Instructions to follow: Could you copy every line of the data that contains the word "Focus"?
[Material for this exercise]
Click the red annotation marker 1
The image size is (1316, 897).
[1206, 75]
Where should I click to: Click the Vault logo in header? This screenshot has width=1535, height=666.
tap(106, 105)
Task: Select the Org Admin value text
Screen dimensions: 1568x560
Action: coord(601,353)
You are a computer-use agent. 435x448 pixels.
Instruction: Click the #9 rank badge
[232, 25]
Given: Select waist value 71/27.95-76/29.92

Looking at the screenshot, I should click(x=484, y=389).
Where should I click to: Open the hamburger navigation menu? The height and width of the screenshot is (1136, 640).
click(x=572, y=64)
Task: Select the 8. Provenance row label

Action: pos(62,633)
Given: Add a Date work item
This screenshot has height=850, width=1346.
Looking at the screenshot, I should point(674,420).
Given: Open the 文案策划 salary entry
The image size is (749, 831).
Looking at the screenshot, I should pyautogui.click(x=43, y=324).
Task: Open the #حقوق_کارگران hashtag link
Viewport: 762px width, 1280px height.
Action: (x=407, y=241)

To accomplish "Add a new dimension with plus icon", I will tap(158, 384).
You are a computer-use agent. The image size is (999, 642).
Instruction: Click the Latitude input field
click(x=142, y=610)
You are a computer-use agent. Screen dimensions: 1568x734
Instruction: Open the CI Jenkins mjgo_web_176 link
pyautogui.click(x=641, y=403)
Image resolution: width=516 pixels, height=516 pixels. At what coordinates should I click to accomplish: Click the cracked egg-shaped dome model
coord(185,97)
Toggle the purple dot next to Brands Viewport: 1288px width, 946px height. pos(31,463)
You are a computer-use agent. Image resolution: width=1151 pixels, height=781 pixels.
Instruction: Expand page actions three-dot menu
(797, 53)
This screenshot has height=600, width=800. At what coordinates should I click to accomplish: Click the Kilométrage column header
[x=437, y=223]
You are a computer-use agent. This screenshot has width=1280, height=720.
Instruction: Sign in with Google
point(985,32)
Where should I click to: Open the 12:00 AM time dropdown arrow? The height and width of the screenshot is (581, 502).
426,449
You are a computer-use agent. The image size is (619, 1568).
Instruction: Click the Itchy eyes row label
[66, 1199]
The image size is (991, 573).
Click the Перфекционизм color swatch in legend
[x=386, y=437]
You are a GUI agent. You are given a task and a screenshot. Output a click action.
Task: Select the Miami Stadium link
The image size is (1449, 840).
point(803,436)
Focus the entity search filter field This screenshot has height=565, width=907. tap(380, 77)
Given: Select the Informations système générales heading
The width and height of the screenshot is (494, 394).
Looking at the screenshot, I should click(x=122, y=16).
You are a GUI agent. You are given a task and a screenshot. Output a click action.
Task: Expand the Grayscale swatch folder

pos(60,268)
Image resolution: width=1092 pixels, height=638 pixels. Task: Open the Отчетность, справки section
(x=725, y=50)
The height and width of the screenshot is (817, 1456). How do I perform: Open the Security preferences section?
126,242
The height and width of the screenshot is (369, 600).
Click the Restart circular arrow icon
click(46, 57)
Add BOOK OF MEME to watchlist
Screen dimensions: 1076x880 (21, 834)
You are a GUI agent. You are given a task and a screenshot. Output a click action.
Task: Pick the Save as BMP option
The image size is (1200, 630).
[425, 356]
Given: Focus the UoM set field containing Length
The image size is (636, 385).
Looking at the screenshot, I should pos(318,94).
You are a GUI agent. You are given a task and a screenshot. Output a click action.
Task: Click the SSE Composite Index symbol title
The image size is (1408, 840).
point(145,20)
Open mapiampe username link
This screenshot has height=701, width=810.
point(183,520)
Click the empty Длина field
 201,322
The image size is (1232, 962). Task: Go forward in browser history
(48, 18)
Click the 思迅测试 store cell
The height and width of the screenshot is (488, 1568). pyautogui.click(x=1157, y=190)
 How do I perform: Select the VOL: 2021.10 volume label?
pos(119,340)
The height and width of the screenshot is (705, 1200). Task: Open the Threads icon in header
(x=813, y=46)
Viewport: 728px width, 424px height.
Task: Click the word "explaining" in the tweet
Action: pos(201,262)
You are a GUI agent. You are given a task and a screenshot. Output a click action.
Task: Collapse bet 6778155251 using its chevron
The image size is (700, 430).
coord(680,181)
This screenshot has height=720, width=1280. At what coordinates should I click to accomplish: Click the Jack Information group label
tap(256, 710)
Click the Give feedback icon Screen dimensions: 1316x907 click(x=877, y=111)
[/Material for this exercise]
Response area:
Focus the entity search filter field This screenshot has height=565, width=907. tap(380, 77)
Given: Focus the UoM set field containing Length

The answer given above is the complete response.